In U.S. coronavirus developments, CDC Director Robert Redfield signed off on Pfizer’s  vaccine, allowing inoculations to officially move forward on Monday for people ages 16 or older. That came following the FDA emergency authorization of Pfizer’s vaccine last week. The U.S. has begun to ship the doses to hundreds of distribution centers across the country.

U.S. stock futures moved higher in early morning trade as markets indicated a rebound from a losing week. Investors have been weighing updates on the vaccine rollout as well as the coronavirus stimulus stalemate in Washington.

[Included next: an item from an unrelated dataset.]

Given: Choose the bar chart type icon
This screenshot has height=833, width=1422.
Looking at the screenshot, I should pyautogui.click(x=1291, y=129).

Meanwhile, stocks in Asia-Pacific mostly rose in Monday trade, as investors in the region reacted to the approval of Pfizer’s Covid-19 vaccine in the U.S.

Euro zone industrial production increased by 2.1% in October from the previous month, official statistics revealed Monday.

In terms of individual share price action, Spain’s Banco de Sabadell and British lender NatWest both climbed more than 7% to the top of the Stoxx 600, amid a broad rally for British banks on the back of the extension of Brexit talks.

At the bottom of the European blue chip index, AstraZeneca shares dropped more than 7% after the announcement that the pharmaceutical giant had bought out Alexion Pharmaceuticals for $39 billion.

Susannah Streeter, senior investment and markets analyst at Hargreaves Lansdown, said investors were seemingly nervous about the price of the acquisition, the largest in AstraZeneca’s history.

“Adding this new range of drugs to its portfolio has potential to significantly increase revenues, but it is still an expensive gamble,” Streeter said in an email Monday.

“It may also come with reputational risk, given the super-high price tag medicines for rare diseases command.”